Quite a few zero-day exploits appeared in the wild this year, including eleven discovered by FireEye. These exploits included techniques to bypass ASLR and application sandboxes. The exploits that I consider the most significant are the following:
- CVE-2013-0640, which was used in the MiniDuke attacks,
- CVE-2013-1347, which was used in a watering hole attack on the Department of Labor website,
- CVE-2013-3893, which was deployed by the same group, DeputyDog, which compromised Bit9 earlier in the year,
- CVE-2013-3906, which was used in both targeted attacks and in cybercrime campaigns
- DeputyDog in a watering hole attack.
The malware samples used by several advanced persistent threat (APT) actors were slightly modified this year, possibly as an evasive response to increased scrutiny, in order to avoid detection. For example, there were changes to Aumlib and Ixeshe, which are malware families associated with APT12, the group behind attacks on the New York Times. When APT1 (aka Comment Crew) returned after their activities were exposed, they also used modified malware. In addition, Terminator (aka FakeM), and Sykipot were modified.

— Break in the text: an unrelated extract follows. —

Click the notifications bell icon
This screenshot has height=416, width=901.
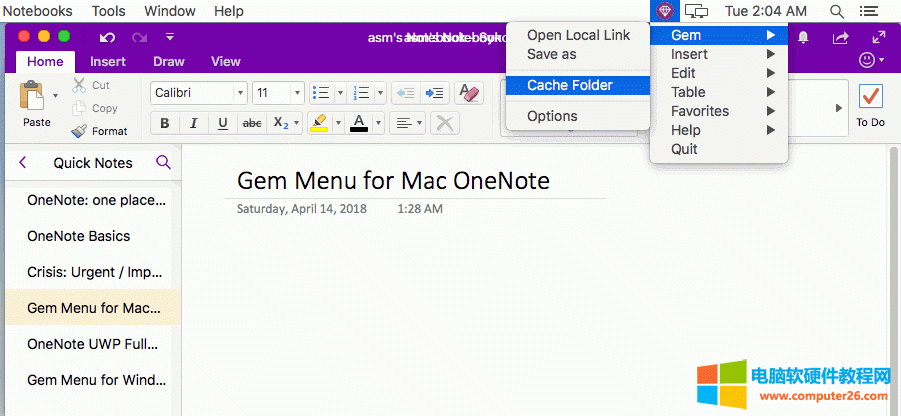pyautogui.click(x=803, y=37)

Attribution is a tough problem, and the term itself has multiple meanings. Some use it to refer to an ultimate benefactor, such as a nation-state. Others use the term to refer to malware authors, or command-and-control (CnC) operators. This year, I was fascinated by published research about exploit and malware dealers and targeted attack contractors (also known as cyber “hitmen”), because it further complicates the traditional “state-sponsored” analysis that we’ve become accustomed to.
- Dealers — The malware and exploits used in targeted attacks are not always exclusively available to one threat actor. Some are supplied by commercial entities such as FinFisher, which has been reportedly used against activists around the world, and HackingTeam, which sells spyware to governments and law enforcement agencies. FireEye discovered a likely cyber arms dealer that is connected to no fewer than 11 APT campaigns – however, the relationship between the supplier and those who use the malware remains unclear. Another similar cluster, known as the Maudi Operation, was also documented this year.

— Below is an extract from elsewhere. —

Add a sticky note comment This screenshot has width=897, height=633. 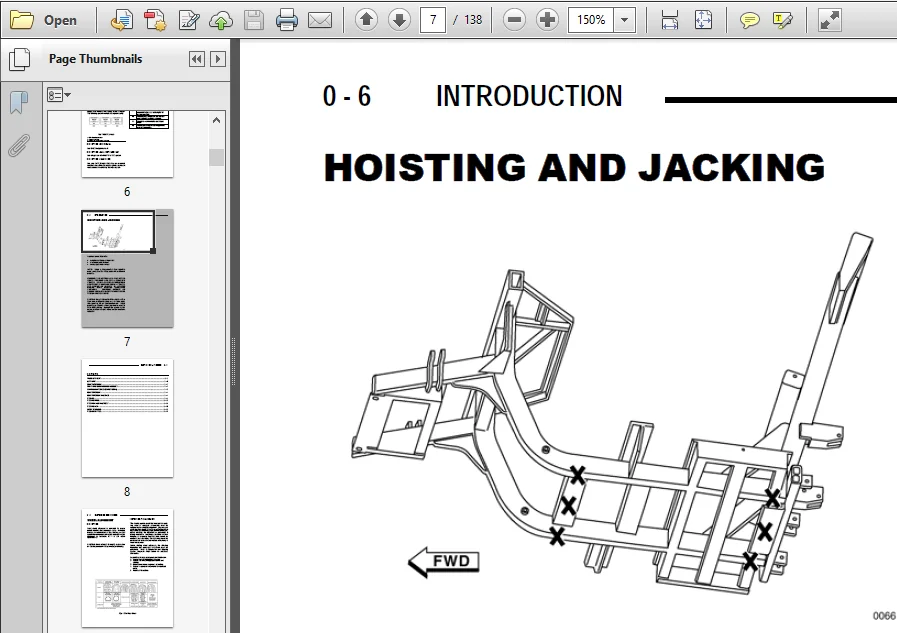(749, 21)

- Hitmen — Although this analysis is still highly speculative, some threat actors, such as Hidden Lynx, may be “hackers for hire”, tasked with breaking into targets and acquiring specific information. Others, such as IceFog, engage in “hit and run” attacks, including the propagation of malware in a seemingly random fashion. Another group, known as Winnti, tries to profit by targeting gaming companies with malware (PlugX) that is normally associated with APT activity. In one of the weirdest cases I have seen, malware known as “MiniDuke”, which is reminiscent of some “old school” malware developed by 29A, was used in multiple attacks around the world.
My colleagues at FireEye have put forward some interesting stealthy techniques in the near future. In any case, 2014 will no doubt be another busy year for those of us who research targeted malware attacks.